Lacking Influence on Bid Procedures

In an ideal situation, the borrower will have professional help and embark on a formal process to maximize value. A lender’s attorney will correctly warn against trying to affect the process. However, influencing the process is okay, particularly if the borrower asks the lender to do something it’s not obligated to do, such as fund an over-advance position or continue to lend post default. A lender should be comfortable that bid procedures, in or out of bankruptcy, are written to create certainty and finality. Welcome prospective bidders by removing terms that could chill the bidding.

In an auction among going concern bidders, for example, it is not a good idea to force bidders to place offers on assets they don’t want or demand over-the-top deposits. But be sure that bidders are required to make non-contingent offers, have put up reasonable good faith deposits, bid on a marked-up agreement (provided by the seller in advance) and shown they have the money to close. Also make sure the seller’s procedures call for approval of not only a successful bidder but also a backup that can quickly close if the first falls out of bed. Finally, make sure it is stipulated that the lender either is paid in full or has the right to veto any sale and/or credit bid at the final bid off.

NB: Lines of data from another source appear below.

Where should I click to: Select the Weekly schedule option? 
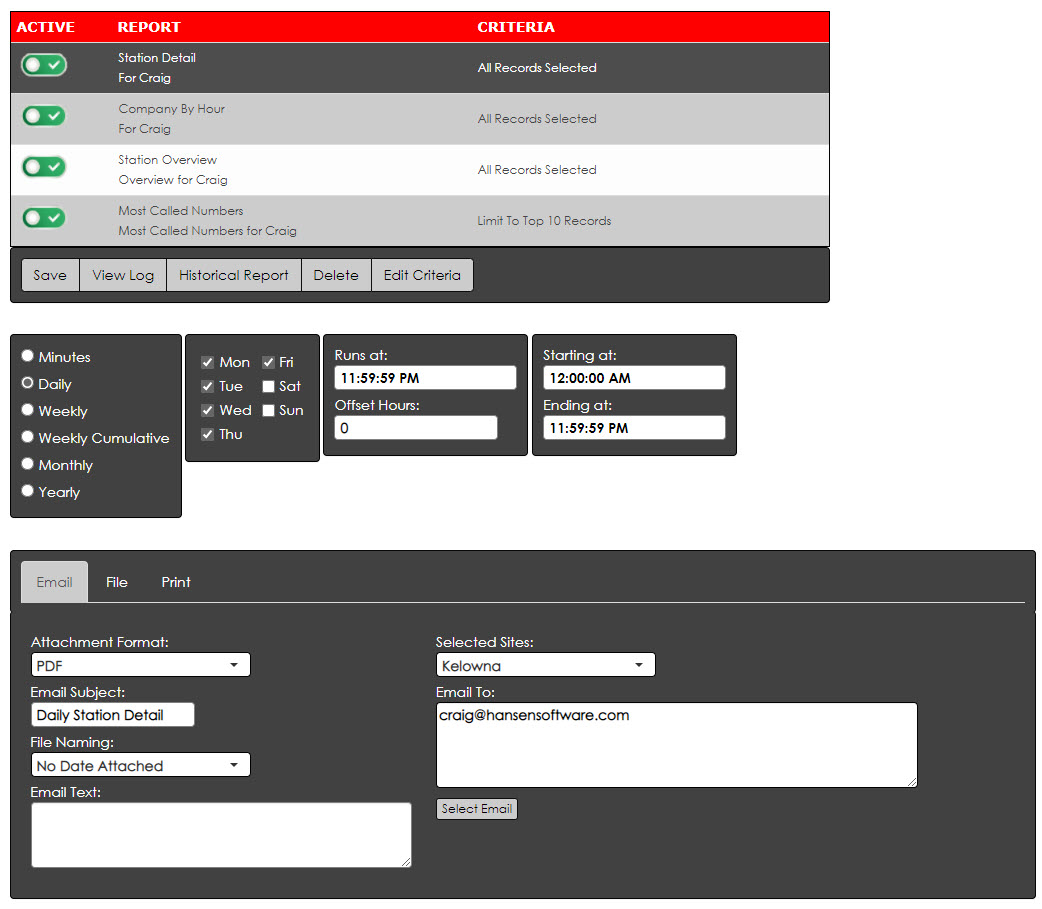27,410
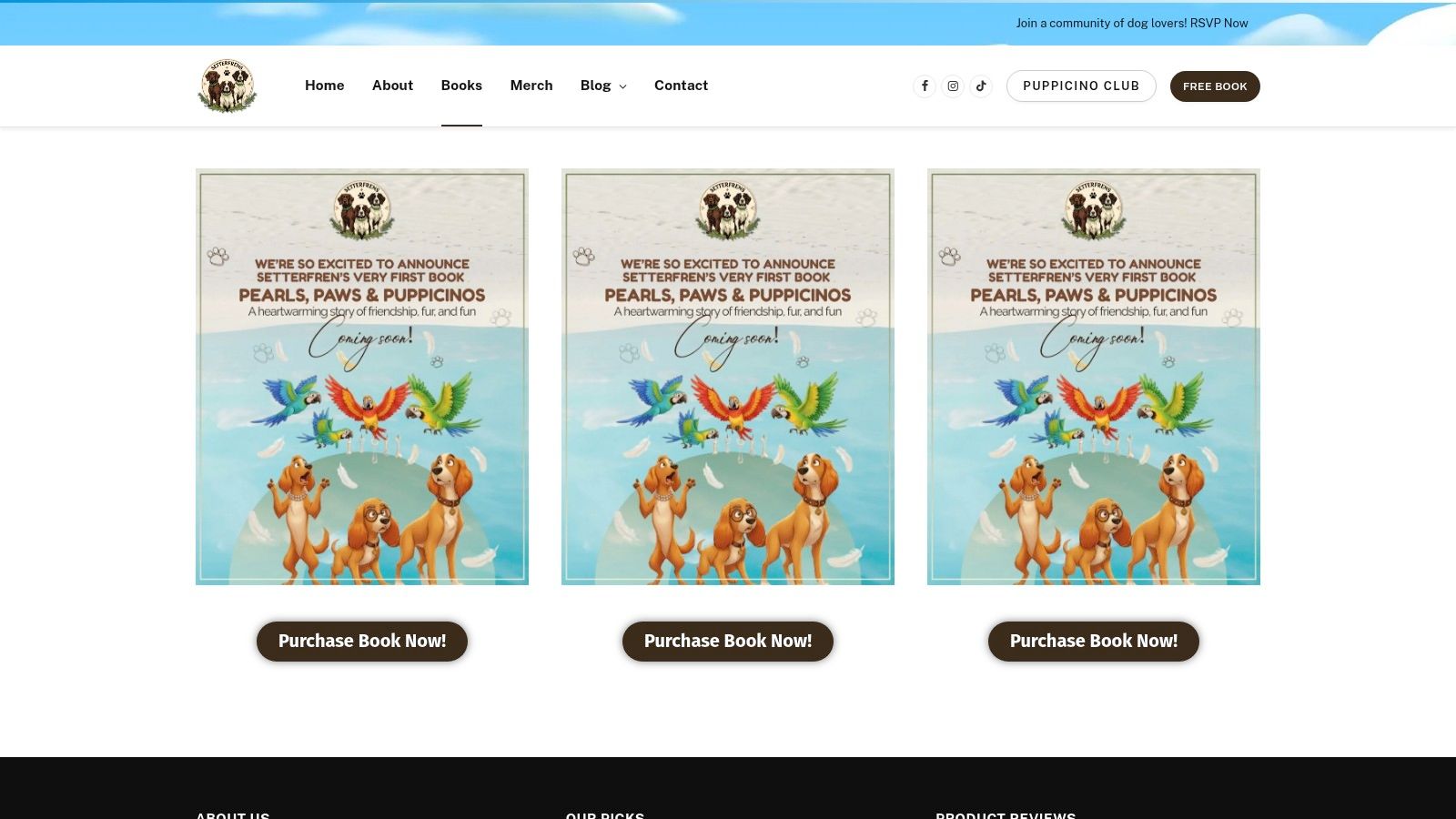Select the Books navigation tab
The image size is (1456, 819).
(x=461, y=86)
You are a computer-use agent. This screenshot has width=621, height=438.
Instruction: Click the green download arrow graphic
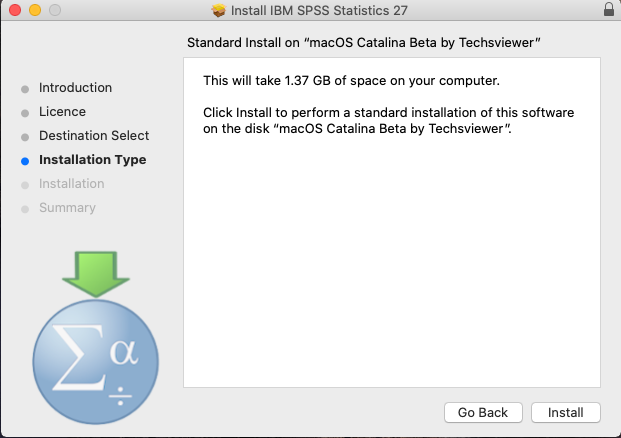(x=95, y=274)
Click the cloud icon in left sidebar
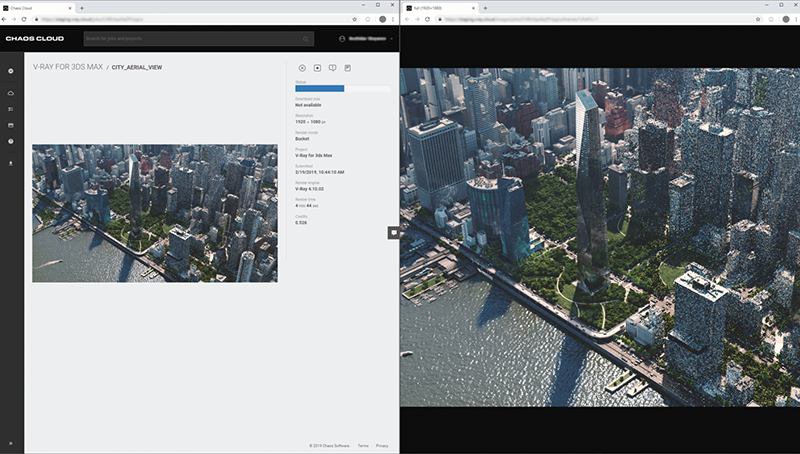Viewport: 800px width, 454px height. coord(11,92)
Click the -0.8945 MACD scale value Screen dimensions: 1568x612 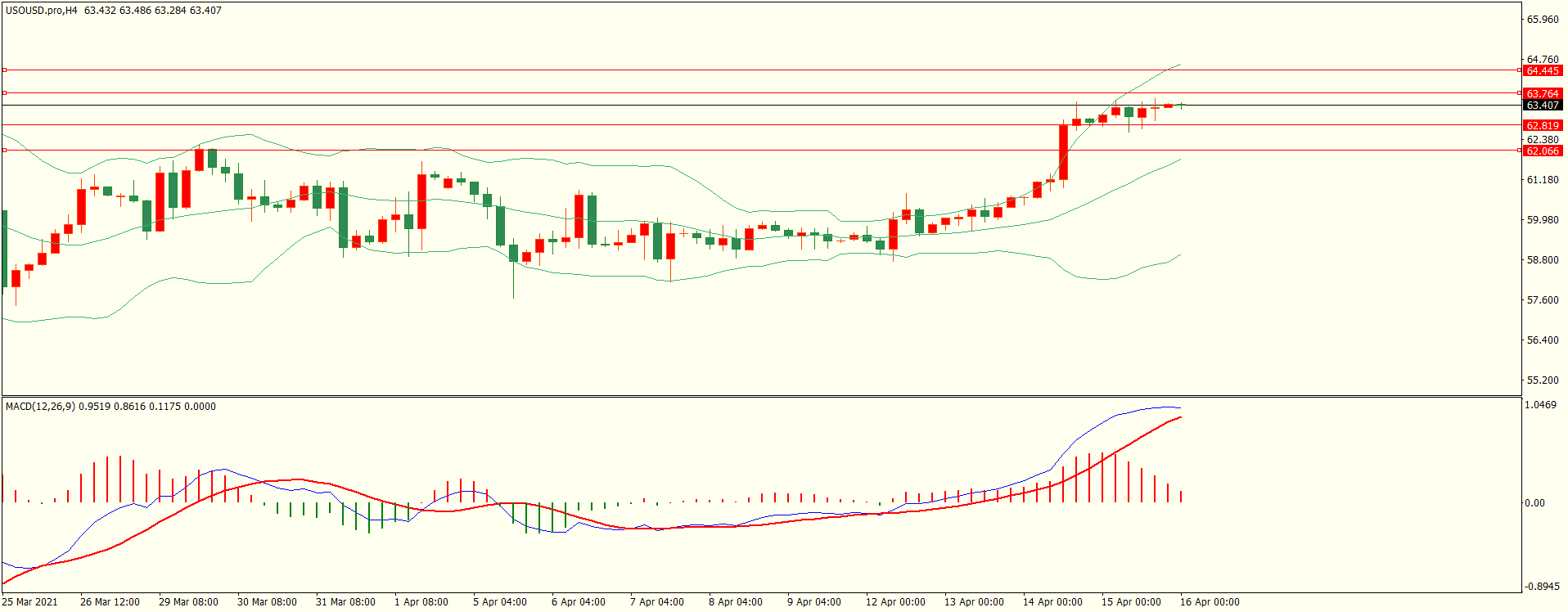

Failing to Monitor the M&A Process

When the process starts moving, pay close attention. Is management really trying to close a deal or is it just appeasing the lender and buying time? Is it unnecessarily limiting access to information and visits? Is it really only interested in the particular solution or suitor that is best for its needs? Assuming the business is in the insolvency zone, the lender should expect transparency in the process, including regular updates, particularly if a lender is granting forbearance so that the borrower can have time to conduct an M&A process.

The borrowers’ advisor should provide the lender an unedited weekly status report of the M&A process, as well as brief, bi-weekly conference call updates to make sure everyone is on the same page. To avoid liability issues, the lender should not attempt to control the process, but watch it closely to be sure that it is leading to a maximum recovery. Lenders should chime in with suggestions if they see any gaps in the process because their experience, business savvy and relationships can be helpful. Furthermore, understanding the amount of interest the offering is generating, staying informed of any valuation discussions and assessing the cooperation level of the borrower should help supplement the lender’s ability to make informed decisions about funding.

Selling Paper Prematurely

Experienced distressed-company buyers sometimes try to avoid the competition of a genuine sale process by going directly to the secured creditor in an attempt to buy the lender’s note and thereby control the out-come. They can then foreclose and gain possession without being subjected to competition. While it often makes sense for a secured creditor to eliminate its risk and go with the “first loss is best loss” theory, there are times when it makes more sense to sit tight and see how your hand plays out. If you have a robust process going and can push the potential note buyer to bid in the process, you will likely have competitive bidding and receive a substantially higher price. If the process is underway and going well, you might as well play out your hand rather than fold for a smaller payout. Ask the M&A advisor if it is likely that there will be multiple bidders.

Decisions Driven By Self-Preservation

Lenders sometimes make bad decisions in an attempt to protect themselves personally. These actions are understandable and part of human nature, but they can be costly. Bad decisions can manifest in one of two ways. One way is by turning down potential deals out of fear.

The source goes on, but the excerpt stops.